In principle it should work with such an approach. You would need to run it x times each on the listed 3 tables where “x” is the number of characters to be replaced (Ã?¤Ã?¶Ã?¼Ã?â??Ã?â??Ã?Å?Ã?Ÿââ??¬…). In addition to that you need to update the user table where the user names and locations are stored. I have taken the HTML coding as replacement above. If possible I would take the 2-Byte UTF8 coding instead. Kristian

I think that won’t work, cause the data is stored as ISO-8859-1. So you have to take the ISO-8859-1 character code of the umlauts as the key, or set the DB back into ISO-8859-1 mode before update.

Well, that might fix the Roman characters, but it’s not a solution for Cyrillic languages, like Russian

You could also do a table dump, load it into a text editor which automatically converts it to UTF8 and load it back to teh database.

Maybe this works: UPDATE osm_posts SET message = convert(message USING utf8); NOT tested. http://dev.mysql.com/doc/refman/4.1/en/charset-convert.html

Thanks for the tip, I tried that but got error 1064 on USING utf8. Further investigation learned that utf8 is not available as a character set in this instance of MySQL. Btw, the MySQL version used is 4.0.23a, not 4.1 as I said earlier. I’ll try to get my hosting provider give me a second database (MySQL 5 this time) so that I can migrate the whole forum.

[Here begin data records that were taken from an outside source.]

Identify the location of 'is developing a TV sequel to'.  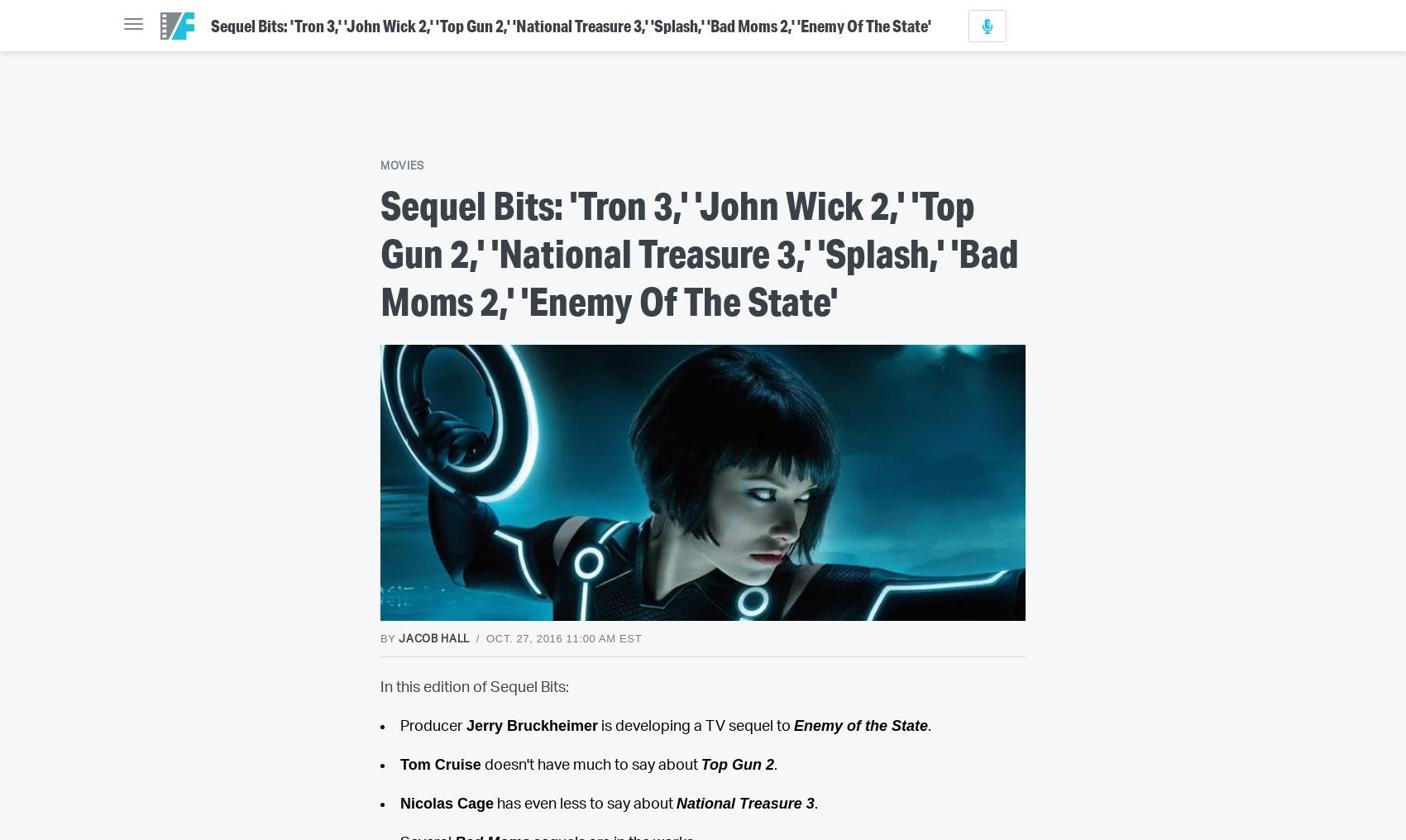
(598, 726).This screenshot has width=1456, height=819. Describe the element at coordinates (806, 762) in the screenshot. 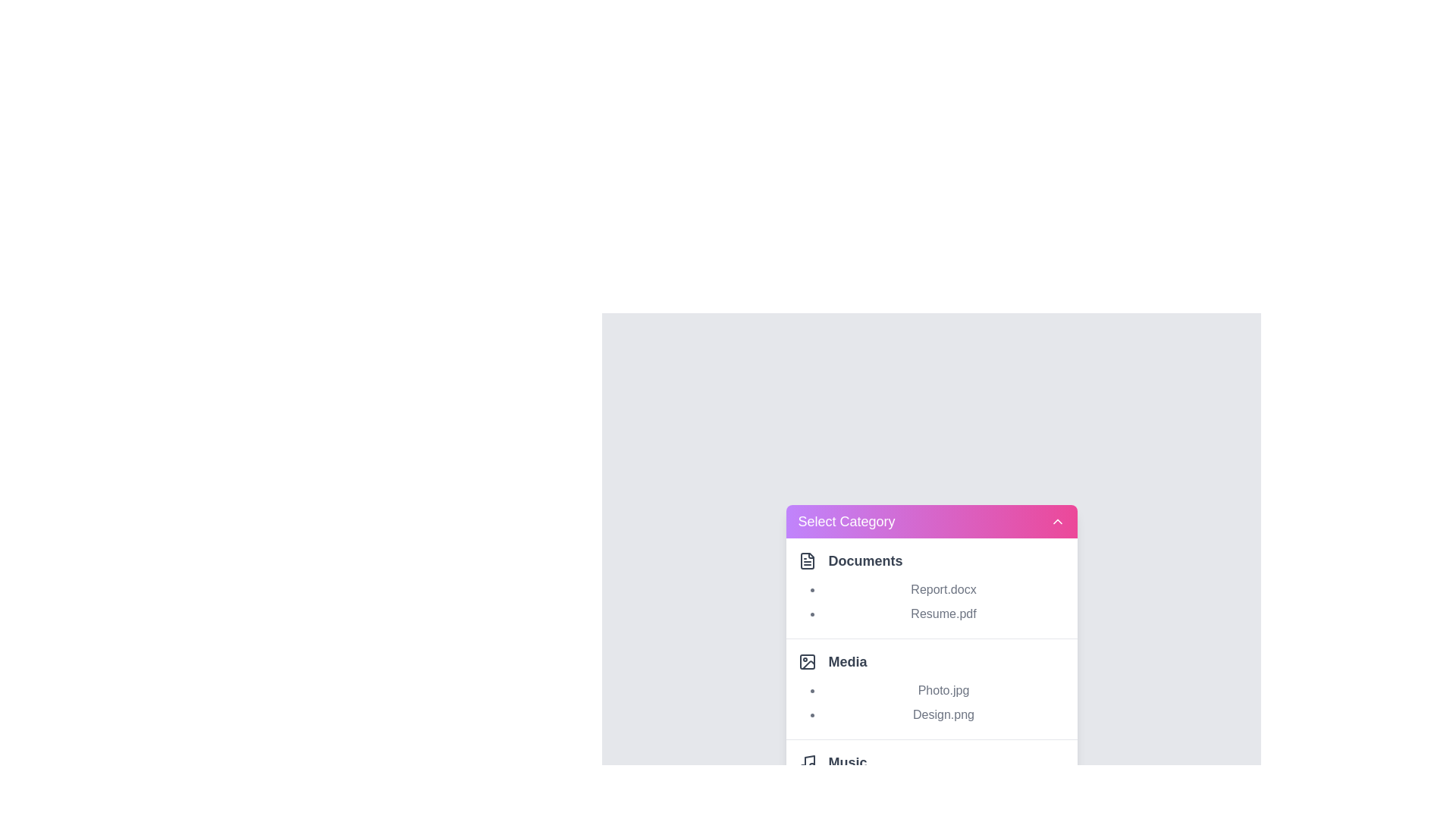

I see `the 'Music' category icon located at the bottom of the 'Select Category' panel under the 'Media' section` at that location. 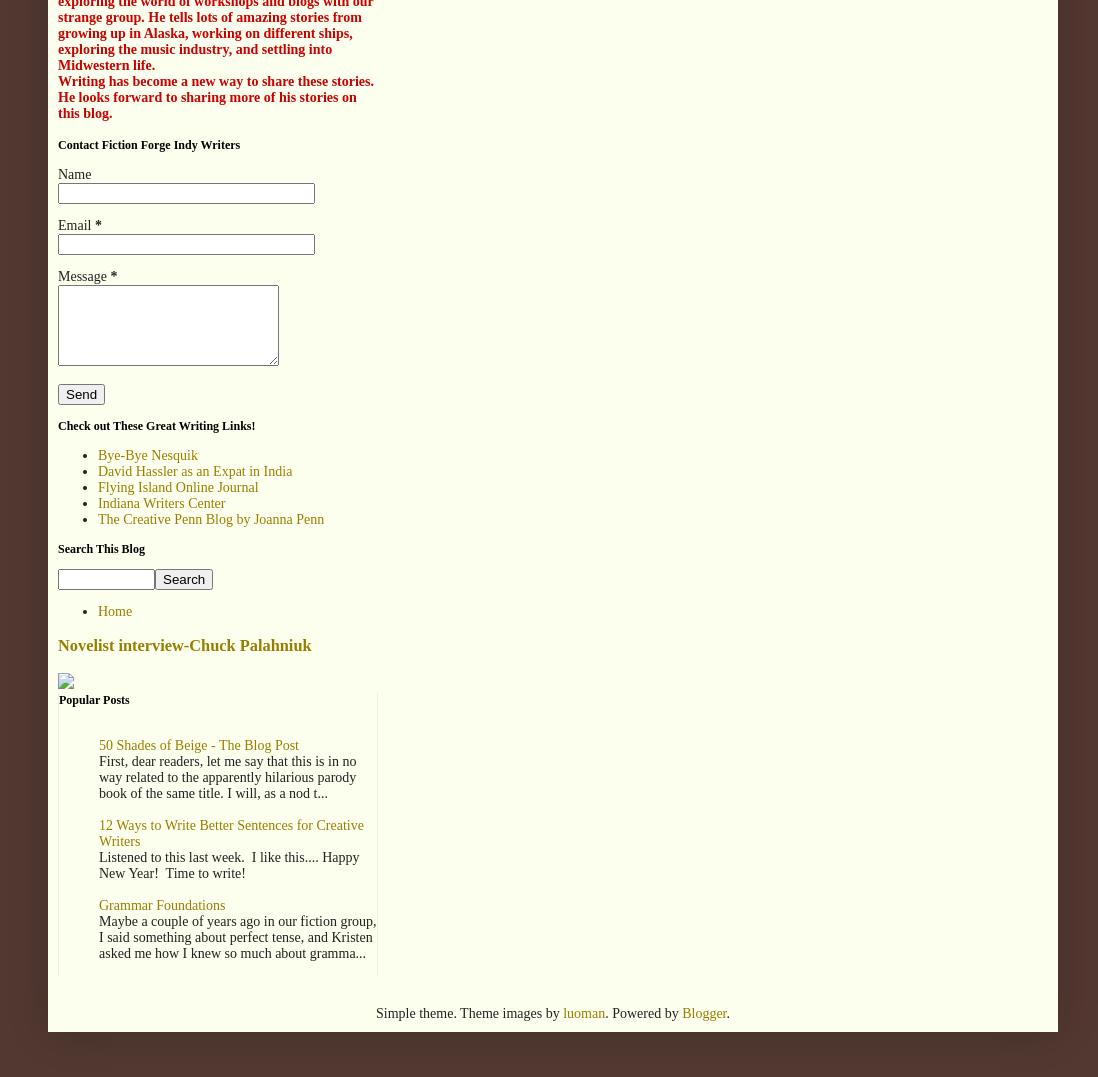 What do you see at coordinates (194, 470) in the screenshot?
I see `'David Hassler as an Expat in India'` at bounding box center [194, 470].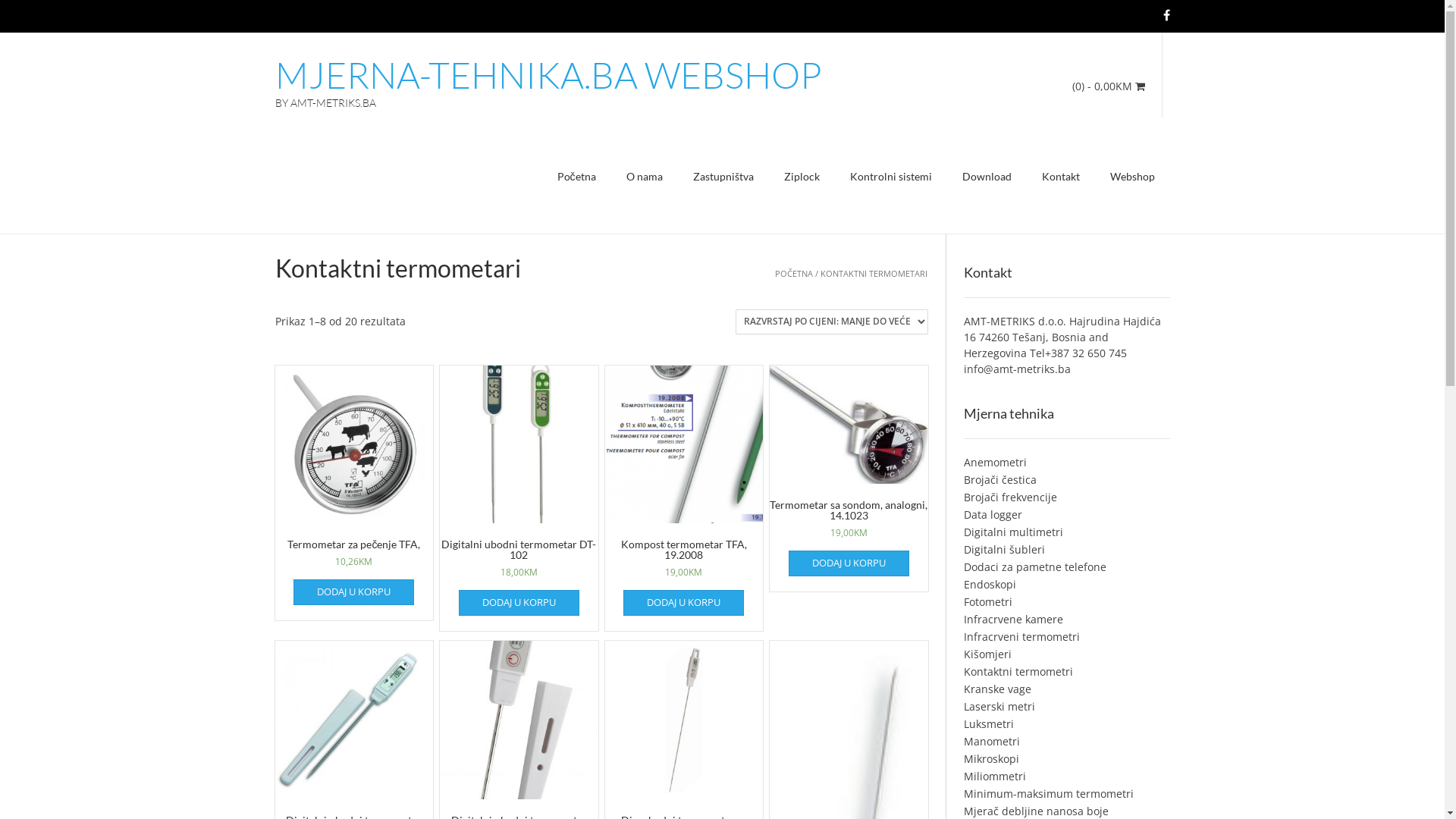  What do you see at coordinates (890, 177) in the screenshot?
I see `'Kontrolni sistemi'` at bounding box center [890, 177].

Right, the hosting provider has processed my ticket requesting a MySQL 5 database, and I’ve already confirmed UTF8 actually working on that forum. So the next thing is to copy the forum, confirm that everything is working and make the forum migration permanent. This will require the forum to become read-only for a while though.

The forum migration is complete. Most messages could successfully be migrated, however a few still contain weird characters. I hope the migration wasn’t too inconvenient.

Well done, thank you.

But now in all old messages the linebreaks are lost…

I did not notice it before, but you are right. Dunno why they are lost, but there’s little I can do about it now. If you have any ideas how to fix that, the old forum is still available at http://test.na1400.info

The line breaks are not the only issue. It seems that some of the characters have changed the other way round also :wink: See my posting #8 above (in brackets and in the code). You should have stated the creation date in the WHERE clause in order to skip all items which had been created after the change :wink:

Regarding the breaks: The “
” tags are missing now in the HTML output. I don’t know whether they were produced by the PHP script based on certain characters in the DB field values or whether the DB values contained them already.

In the first case it would be interesting to know those control characters. They would have been replaced by something else by the convert function. In the second case the original tag would have been replaced - not likely.

Kristian

Unfortunately it’s not that simple, see this post.

This is the main problem:

I cannot convert them all correctly without knowing which topics, posts, usernames, realnames, signatures etc are using which encoding. There was no method detecting them perfectly, so I took the method that fixed the most posts and applied it. Unfortunately it removed some of the linebreaks (especially in the German forum) and some previously good posts became worse. That is regrettable but, looking at it from a distance, the conversion fixed more then it broke afaik. So as far as I’m concerned I would like to keep things as they are now and go on from here. This migration has cost me more then enough time already.